§ Work instruction A: According to the economic history passage, when were the Ings hay meadows cut?
§ Work instruction B: In the economic history passage, rewrite everything from "The evidence from" down to "in Wide Street.", putting "High Street" in place of "Wide Street".

§ Given passage:
= Beginning of Section =

Economic History

Ellerton Priory parish contains Rose Moor and other scattered farms, and the straggling village of Ellerton. It is pleasantly situated on the east side of the Derwent vale, 9 miles N.N.W. of Howden, and 14 miles S.E. by S. of York. The area is 2,551 acres of land, 1 of water and 5 of tidal water.


Land and Crops

The soil is sand and clay; subsoil, sand. The chief crops are wheat, potatoes, barley, oats, turnips and clover. The Ings are laid down in meadow.


The evidence from wills also show that livestock, including pigs, sheep, horses and cattle were farmed throughout the medieval and late modern period. There are also ample references referring to grazing on the Ings. The Ings hay meadows were cut in early July, then grazed with sheep or cattle until the late autumn. Many other fields were referred to in estate documents as being used as pasture for animals.


Workers for the fields and houseservants were generally recruited from the Selby Hiring Fair, held on Martinmas Monday. The farmers and agricultural labourers stood near to the Abbey, whilst the lads and lasses stood at the other end of the market near the banks. After the hiring was concluded the workers would celebrate in a fair held in Wide Street.

= End of Section =

§ Dataset section:

= Beginning of Section =

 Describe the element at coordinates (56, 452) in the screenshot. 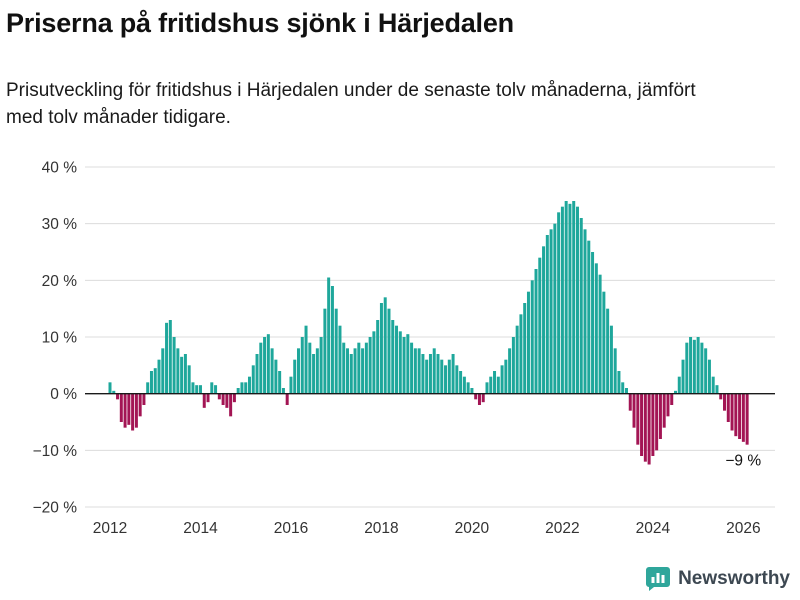

I see `y-axis-tick-label: −10 %` at that location.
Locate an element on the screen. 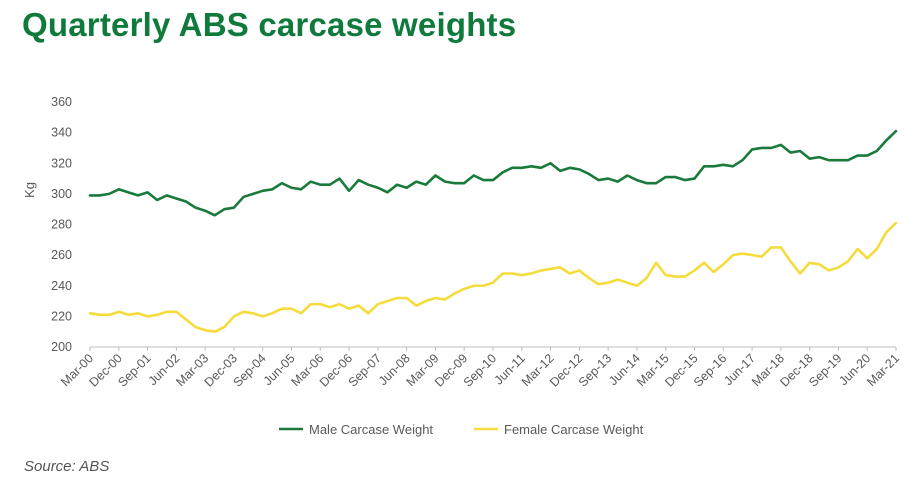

= End of Section =

§ Worked solution A: Early July

§ Worked solution B:
The evidence from wills also show that livestock, including pigs, sheep, horses and cattle were farmed throughout the medieval and late modern period. There are also ample references referring to grazing on the Ings. The Ings hay meadows were cut in early July, then grazed with sheep or cattle until the late autumn. Many other fields were referred to in estate documents as being used as pasture for animals.


Workers for the fields and houseservants were generally recruited from the Selby Hiring Fair, held on Martinmas Monday. The farmers and agricultural labourers stood near to the Abbey, whilst the lads and lasses stood at the other end of the market near the banks. After the hiring was concluded the workers would celebrate in a fair held in High Street.